The University of Glasgow's earliest connection with Kenya was through alumnus, Thomas Watson, who joined the East Africa Scottish Mission, founded in 1889, and helped establish stations in Kenya, laying the earliest educational as well as Presbyterian foundations through his missionary work.

It was during the twentieth century that the University began what was to become a long history of supporting veterinary and human medical training in East Africa, with the first move to develop veterinary education there in the 1920s. Teaching links were decisively strengthened in the 1960s as the East African countries gained their independence.

In 1962, Sir Thomas Symington, St Mungo Notman Chair of Pathology at the University of Glasgow, went as part of a working group to East Africa to look at the medical needs of Uganda, Kenya and Tanzania. The University of East Africa consequently came into existence in 1963 as a federal university to serve the newly independent countries, and was made up of three colleges: Makerere University College in Kampala, University College in Nairobi, and University College in Dar-es-Salaam.

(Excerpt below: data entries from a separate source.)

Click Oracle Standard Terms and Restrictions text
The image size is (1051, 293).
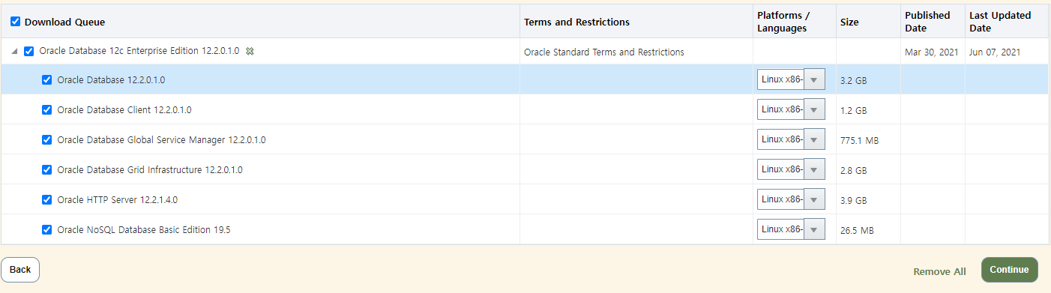pos(604,52)
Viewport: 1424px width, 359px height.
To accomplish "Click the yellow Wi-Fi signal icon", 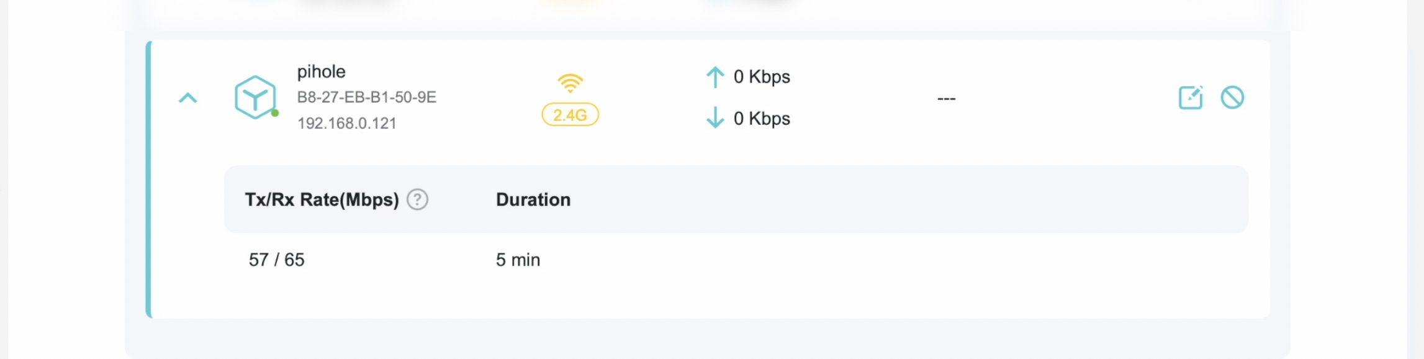I will 570,83.
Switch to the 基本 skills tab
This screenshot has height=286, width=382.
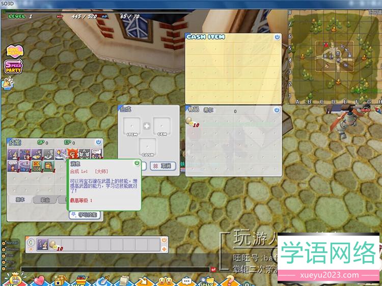pos(20,200)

Symington himself was instrumental in the establishment of the new medical schools in Nairobi and Dar es Salaam, and encouraged secondments of staff from Glasgow to these schools as well as the further training of young African graduates in Glasgow. Notable staff who went to Kenya on secondment included: Ian McIntyre, the first Professor of Veterinary Medicine at the University of Glasgow (1961 to 1983), who was seconded to the University of East Africa, University College, Nairobi as Dean of the Faculty of Veterinary Science and Professor of Clinical Studies from 1963 to 1967, helping to develop existing training courses to University Degree standards.

The Glasgow graduate and eminent pathologist, Bill Jarrett, also spend a period in Kenya from 1963 as part of the Glasgow contribution to an international team to establish the Veterinary School of the University of East Africa in Nairobi. During this time he carried out major research into the cause of East Coast Fever in cattle, which would form the basis of subsequent vaccine development in Africa. In turn, Jarrett’s experience in Nairobi also influenced his input in Glasgow Veterinary School’s subsequent innovative undergraduate curriculum, which is now commonplace in veterinary education worldwide.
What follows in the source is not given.